SEATTLE (AP) — A proposal to remodel KeyArena now has an ambitious timeline that could have it ready to house a professional franchise within three years.
The timeline was laid out in a proposed memorandum of understanding between Seattle and Oak View Group. The MOU will be presented to the Seattle City Council on Tuesday but the final version of the agreement won’t be voted on until the first week of December at the earliest.
Still, the draft agreement is a significant step in the process of redeveloping the city-owned building through a privately financed project that officials believe will finally lure the NHL or NBA — or both — to Seattle. KeyArena housed the NBA’s SuperSonics until they relocated to Oklahoma City and became the Thunder. Oak View Group believes it can have the building ready by October 2020 if environmental approvals are obtained and demolition can start in October 2018.

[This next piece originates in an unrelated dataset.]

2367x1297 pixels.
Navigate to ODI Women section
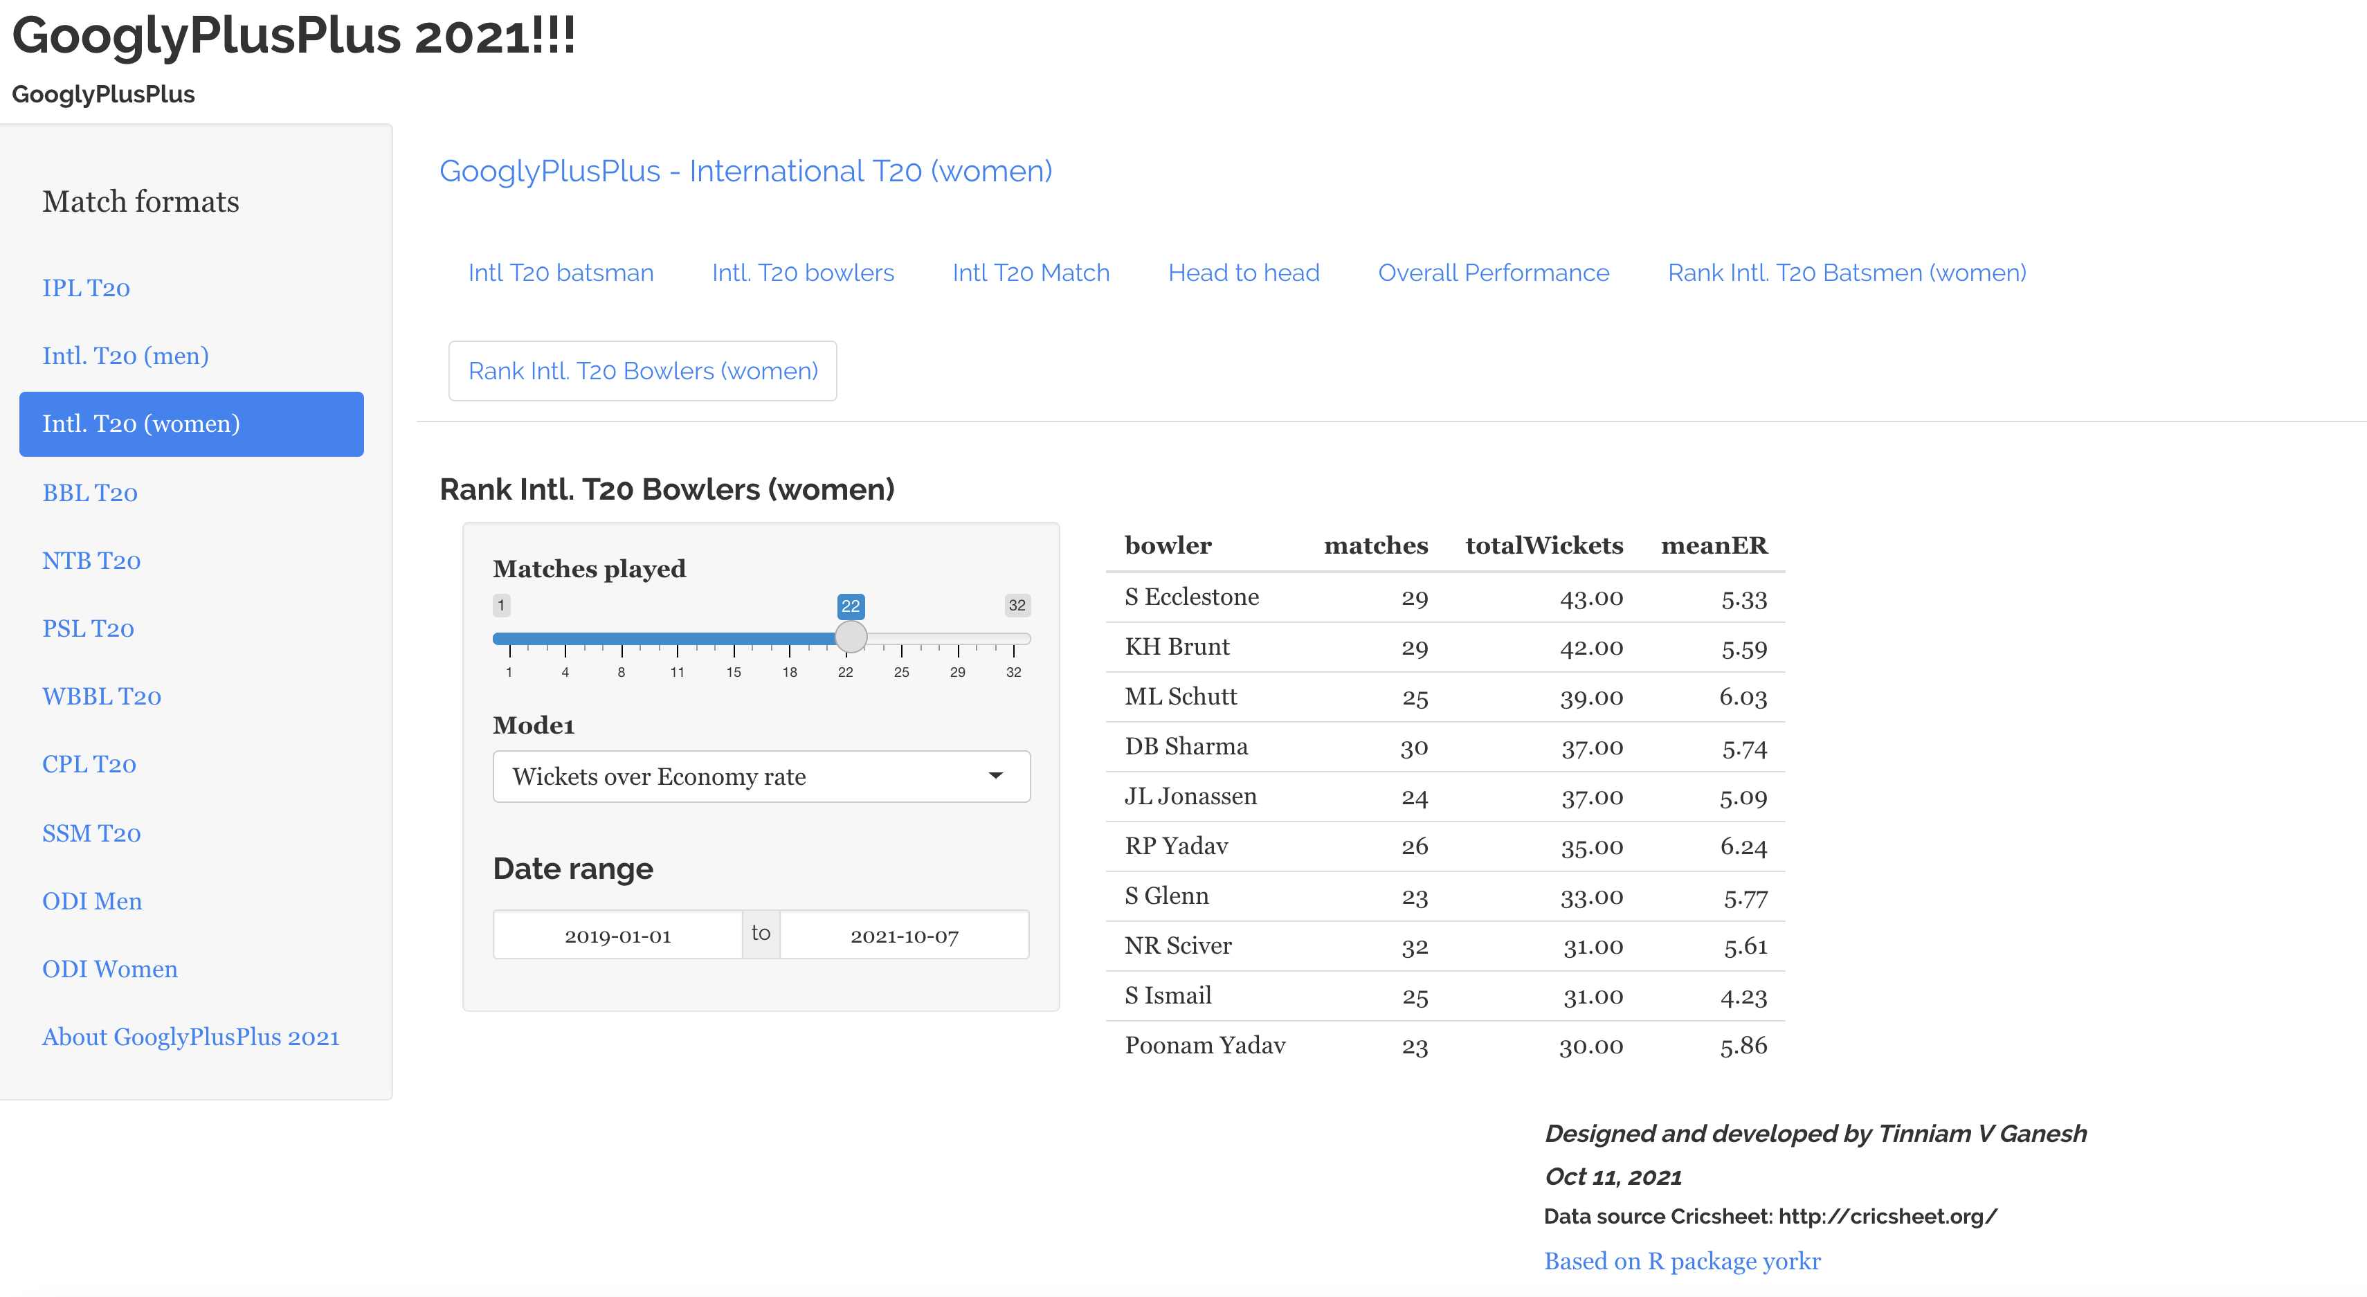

“I think the most important part of this MOU is the fact it states very clearly to the leagues that this project is going to happen, we do have a deal with the city, they can make a deal. They are very focused ultimately not only on building a new arena here and giving us the partnership and certainty in order to do that,” OVG CEO Tim Leiweke said.
“But more importantly it sends a very strong message now to the NBA and to the NHL that everyone worried about, ‘Yeah will it ever get done with the city? Will they ever be able to get to the finish line? Will you ever possibly get this deal done within the politics of Seattle and the Seattle process as everyone likes to call it?'” Leiweke said. “Guess what? Game, set and match. We clearly send a message to everyone that this will get done, this will get built and we are ready now to go get one and hopefully soon, two teams.”
The timeframe is sure to attract attention, including from the NHL. OVG has not hidden its intentions to be aggressive in an attempt to obtain an NHL expansion franchise soon after the arena agreement is finalized. Likewise, the NHL has not hidden its interest in Seattle, the No. 14 media market in the country and the only market in the top 25 that does not have an NBA or NHL team.
OVG has lined up billionaire David Bonderman and filmmaker Jerry Bruckheimer as the lead owners for a potential NHL franchise.
“From our standpoint, this timeline is geared toward what we believe is the optimal timeline in order to begin to get a team or two for Seattle,” Leiweke said.
The project is expected to total about $600 million and Oak View is also on the hook for another $40 million to help improve transportation in the area around Seattle Center. They are also responsible for regular facility upgrades for the life of the 39-year lease agreement. Should those upgrade requirements be met, there are two eight-year lease extensions that will be activated, and carry the entire life of the lease agreement to 55 years.
In all, OVG is liable for about $168 million in capital investment upgrades on the facility during the life of the lease. The project will be financed through a mix of revenue streams. OVG also has financial backing from Madison Square Garden Entertainment.
Among the other details of the MOU:
— OVG will be required to pay yearly rent equal to what the city is making off KeyArena now, estimated to be $2.6 million at the start.
— OVG will pay for the displacement and relocation of existing tenants on the Seattle Center campus during the construction.
— OVG will assume the city’s current obligation to the Seattle Storm or arrange a new deal with the WNBA team.
“One of the principals that we had was the city would never go backward as far as its ability to maintain the revenues that were received through the operations of KeyArena going forward,” said Brian Surratt, the director of the Office of Economic Development for the city. “We would be partners in any deal moving forward.”
The negotiations between the city and OVG have come as a similar agreement between the city and investor Chris Hansen is in its final stages. Hansen and the city agreed to an arena plan in 2012 that was contingent on Hansen acquiring an NBA team and included some public investment in a project to be constructed near Safeco Field.
Hansen has since offered a completely privately financed project, but has continued to run into road blocks in getting final approvals to make his arena “shovel-ready” should an NBA team become available. Hansen’s agreement with the city expires Dec. 3, meaning OVG’s agreement with the city could be approved as early as the week of Dec. 4.